Data for locating described items
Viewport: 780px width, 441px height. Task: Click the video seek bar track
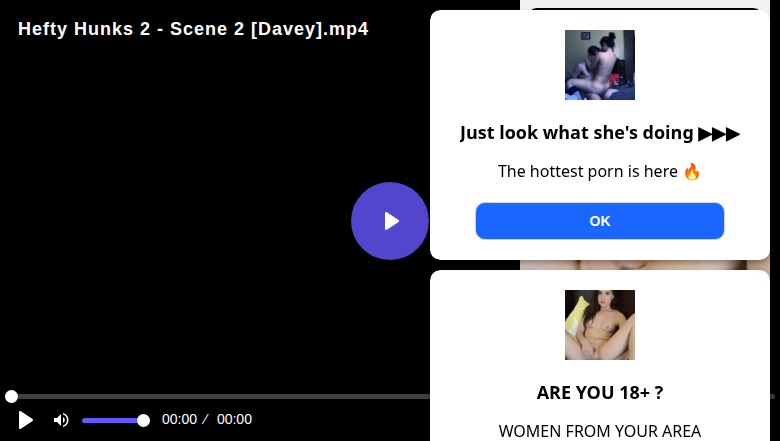(x=220, y=397)
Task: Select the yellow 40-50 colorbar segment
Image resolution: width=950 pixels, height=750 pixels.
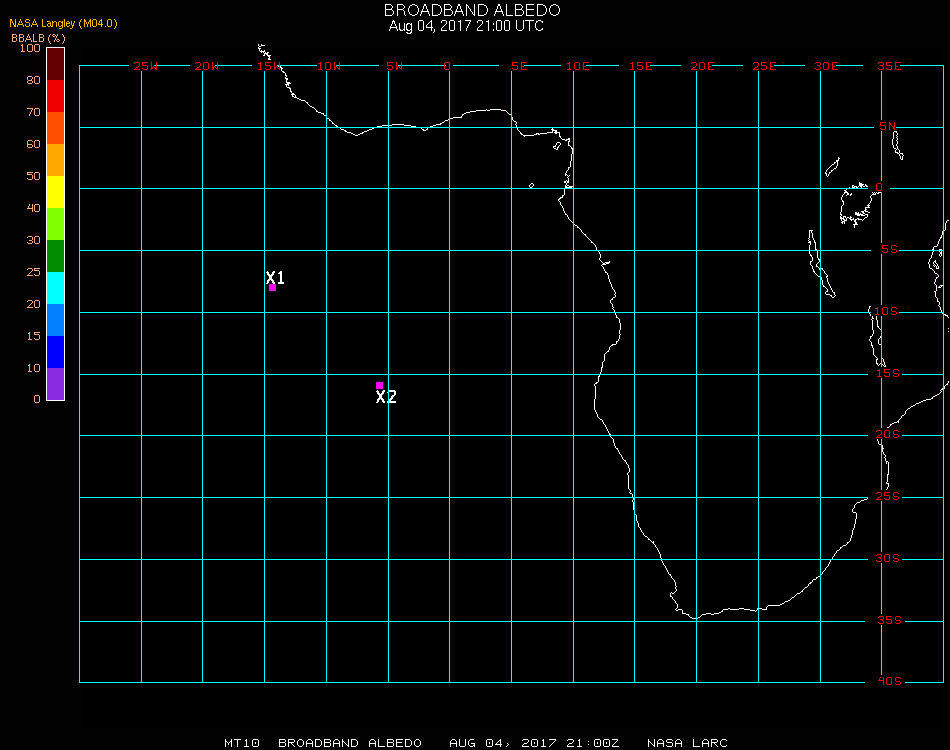Action: coord(55,192)
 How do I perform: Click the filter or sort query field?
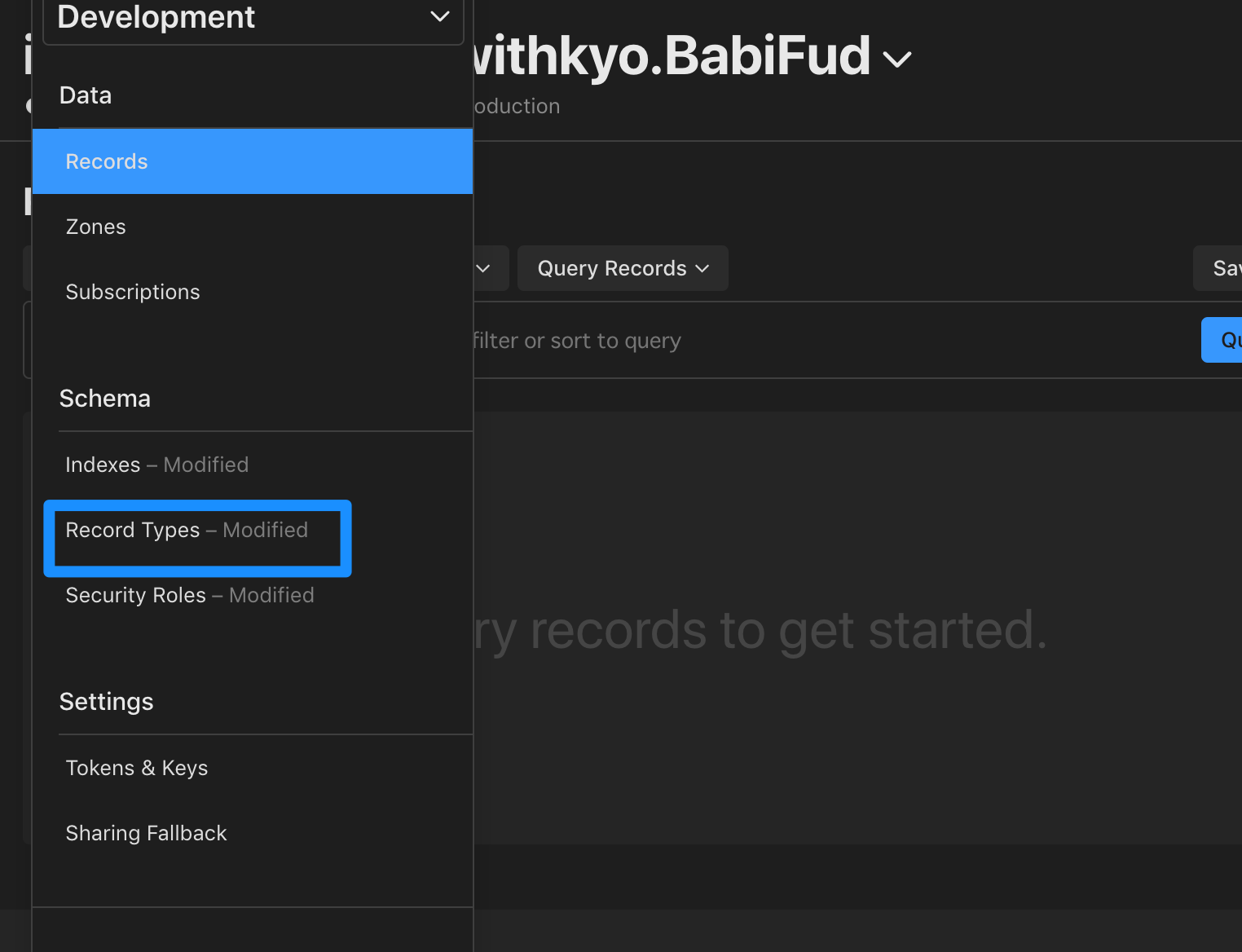coord(733,340)
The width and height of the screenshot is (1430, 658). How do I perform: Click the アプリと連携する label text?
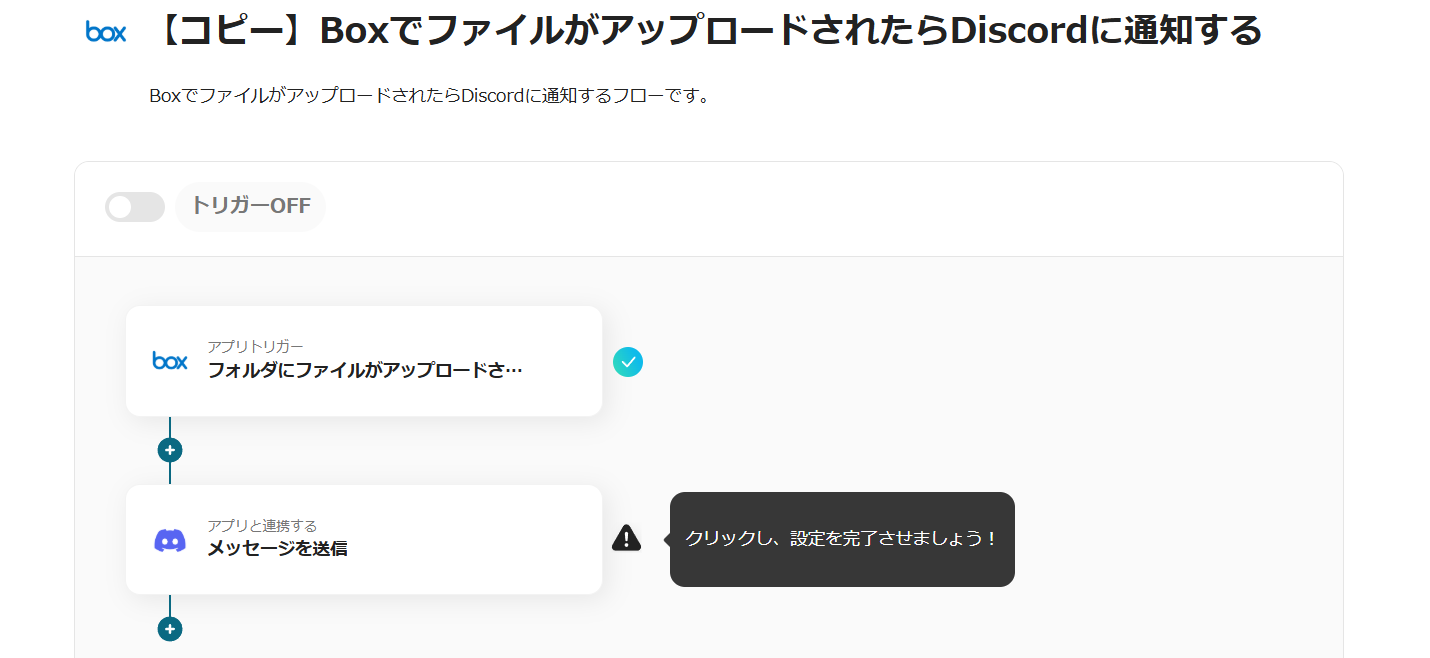[262, 525]
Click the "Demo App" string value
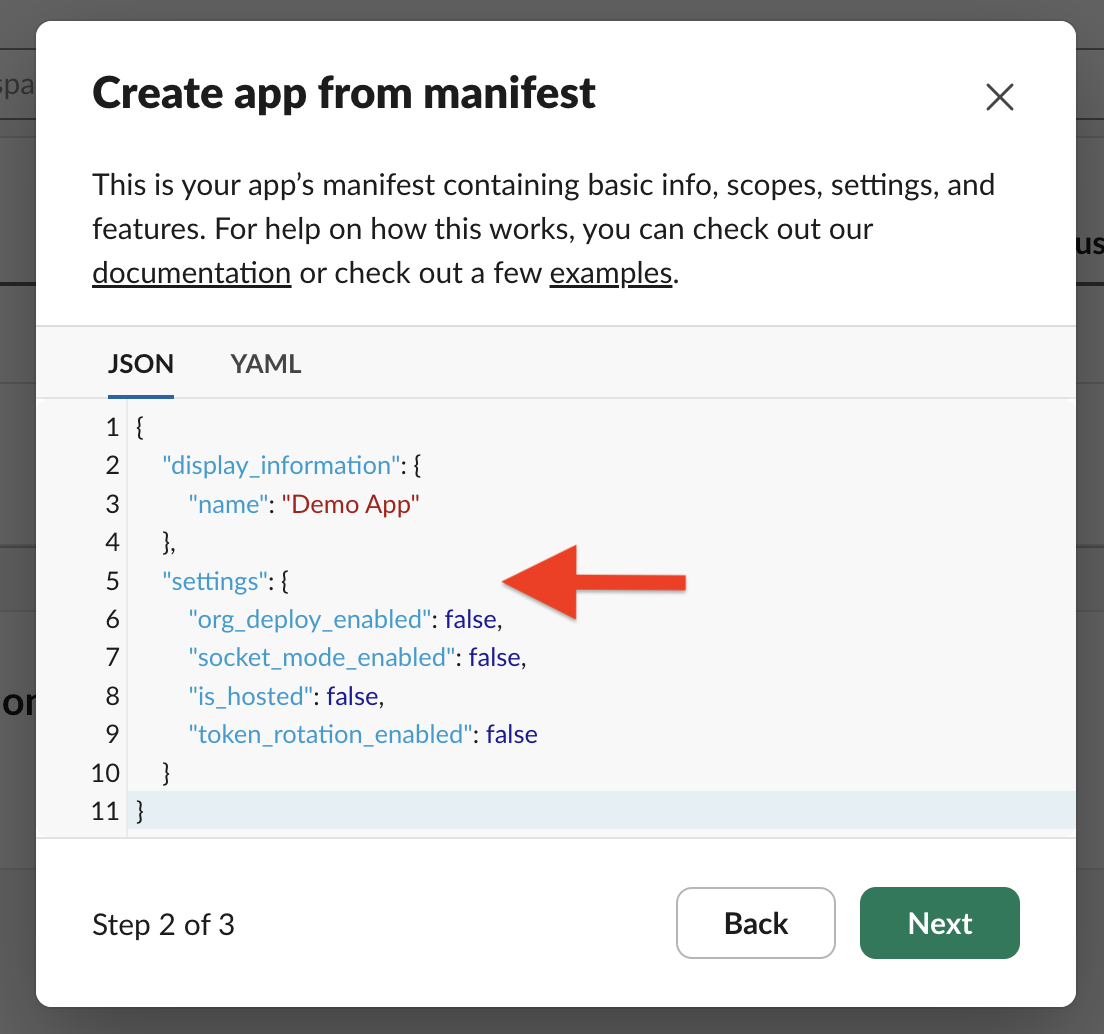The image size is (1104, 1034). [350, 504]
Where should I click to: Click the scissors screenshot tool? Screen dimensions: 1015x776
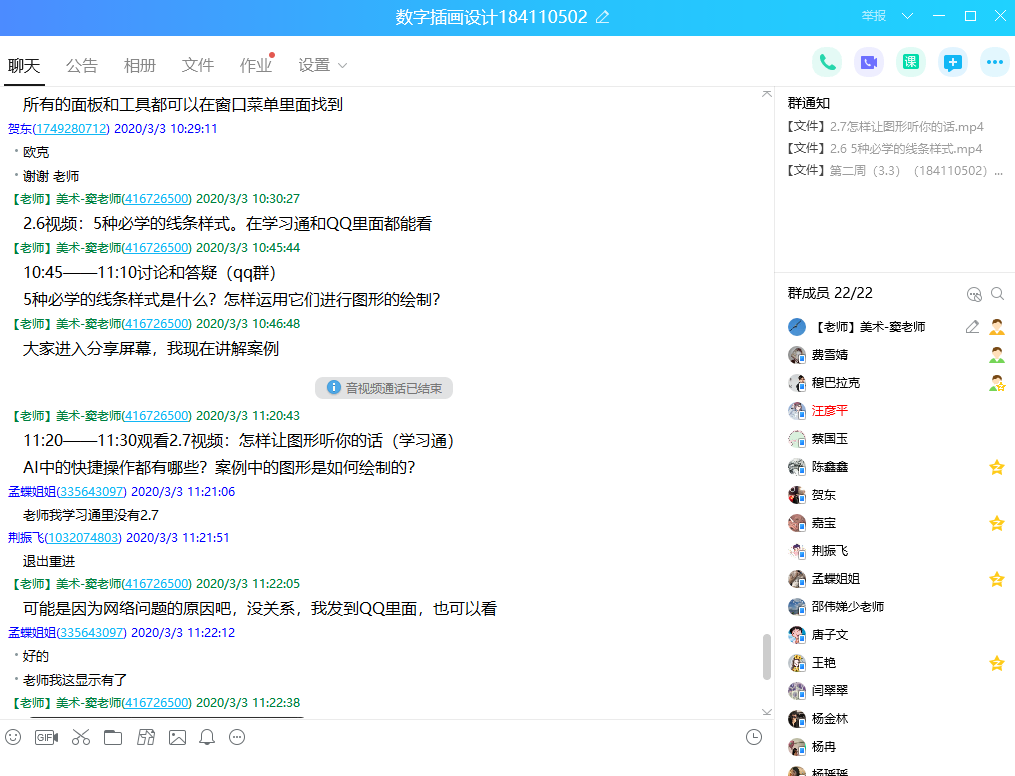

EXERCISE GOAL: Revise everything from the line containing "Task: Select the" down to the end of the data, replacing "yellow" with "orange" and changing nothing else. Omit the pictures from your answer.

WORKED ANSWER:
Task: Select the orange 40-50 colorbar segment
Image resolution: width=950 pixels, height=750 pixels.
Action: coord(55,192)
 How do I perform: Click the filter or sort query field?
coord(733,340)
The width and height of the screenshot is (1430, 658). How do I perform: Click the アプリと連携する label text?
[262, 525]
Click the "Demo App" string value
The image size is (1104, 1034). [350, 504]
Where should I click to: Click the scissors screenshot tool? Screen dimensions: 1015x776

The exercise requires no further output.